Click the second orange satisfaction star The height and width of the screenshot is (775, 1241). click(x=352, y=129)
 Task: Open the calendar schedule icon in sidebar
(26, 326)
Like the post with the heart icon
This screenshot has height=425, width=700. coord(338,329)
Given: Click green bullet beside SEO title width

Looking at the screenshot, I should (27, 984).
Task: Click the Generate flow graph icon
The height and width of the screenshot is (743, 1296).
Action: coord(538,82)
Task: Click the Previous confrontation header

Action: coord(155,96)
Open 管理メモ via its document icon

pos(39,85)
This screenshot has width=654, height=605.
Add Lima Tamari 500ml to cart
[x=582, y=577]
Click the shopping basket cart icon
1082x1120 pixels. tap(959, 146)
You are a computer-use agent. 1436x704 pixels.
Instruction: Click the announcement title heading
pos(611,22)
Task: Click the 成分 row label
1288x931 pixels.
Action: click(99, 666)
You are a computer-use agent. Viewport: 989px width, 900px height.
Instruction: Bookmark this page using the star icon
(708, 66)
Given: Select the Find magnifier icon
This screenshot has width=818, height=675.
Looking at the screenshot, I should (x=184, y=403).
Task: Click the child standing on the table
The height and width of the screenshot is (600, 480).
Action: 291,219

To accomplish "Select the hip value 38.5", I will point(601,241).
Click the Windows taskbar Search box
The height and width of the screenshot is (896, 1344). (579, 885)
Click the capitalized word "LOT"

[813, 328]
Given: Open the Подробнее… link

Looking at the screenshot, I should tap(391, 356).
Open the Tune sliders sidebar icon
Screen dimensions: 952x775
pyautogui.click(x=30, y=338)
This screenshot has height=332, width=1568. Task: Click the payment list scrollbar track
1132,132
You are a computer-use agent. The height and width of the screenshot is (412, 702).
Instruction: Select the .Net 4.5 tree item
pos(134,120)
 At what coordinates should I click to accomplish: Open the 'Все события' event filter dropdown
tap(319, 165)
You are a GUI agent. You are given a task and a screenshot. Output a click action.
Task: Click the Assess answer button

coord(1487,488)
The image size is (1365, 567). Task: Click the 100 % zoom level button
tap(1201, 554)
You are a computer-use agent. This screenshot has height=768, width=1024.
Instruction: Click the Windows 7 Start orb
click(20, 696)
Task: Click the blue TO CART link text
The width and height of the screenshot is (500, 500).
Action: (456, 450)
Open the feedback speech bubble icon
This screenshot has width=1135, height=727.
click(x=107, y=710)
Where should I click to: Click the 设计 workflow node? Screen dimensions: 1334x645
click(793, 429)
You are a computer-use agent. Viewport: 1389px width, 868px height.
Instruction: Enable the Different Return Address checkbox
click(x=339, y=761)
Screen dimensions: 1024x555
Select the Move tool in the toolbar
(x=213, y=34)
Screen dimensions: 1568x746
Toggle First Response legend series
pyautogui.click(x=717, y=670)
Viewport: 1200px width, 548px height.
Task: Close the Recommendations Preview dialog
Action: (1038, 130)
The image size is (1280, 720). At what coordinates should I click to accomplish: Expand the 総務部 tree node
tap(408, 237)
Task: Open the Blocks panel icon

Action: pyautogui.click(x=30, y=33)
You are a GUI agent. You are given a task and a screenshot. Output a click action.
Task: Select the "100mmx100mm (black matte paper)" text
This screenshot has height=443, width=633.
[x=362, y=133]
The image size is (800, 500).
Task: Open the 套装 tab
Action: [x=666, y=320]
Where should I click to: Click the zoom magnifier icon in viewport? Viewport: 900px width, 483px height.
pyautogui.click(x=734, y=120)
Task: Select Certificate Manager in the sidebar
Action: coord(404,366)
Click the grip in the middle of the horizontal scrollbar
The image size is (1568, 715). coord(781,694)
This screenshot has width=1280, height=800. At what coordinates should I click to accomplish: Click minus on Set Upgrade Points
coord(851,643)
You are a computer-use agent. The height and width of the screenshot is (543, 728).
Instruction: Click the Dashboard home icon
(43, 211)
^^^^
▶ **TASK TO CARRY OUT**
In the lines above, find each one with "computer" and list it.

▶ **ANSWER BOX**
You are a computer-use agent. 1436x704 pixels.
You are a computer-use agent. Viewport: 989px width, 900px height.
You are a computer-use agent. The height and width of the screenshot is (412, 702).
You are a computer-use agent. This screenshot has height=768, width=1024.
You are a computer-use agent. Viewport: 1389px width, 868px height.
You are a computer-use agent. The height and width of the screenshot is (543, 728).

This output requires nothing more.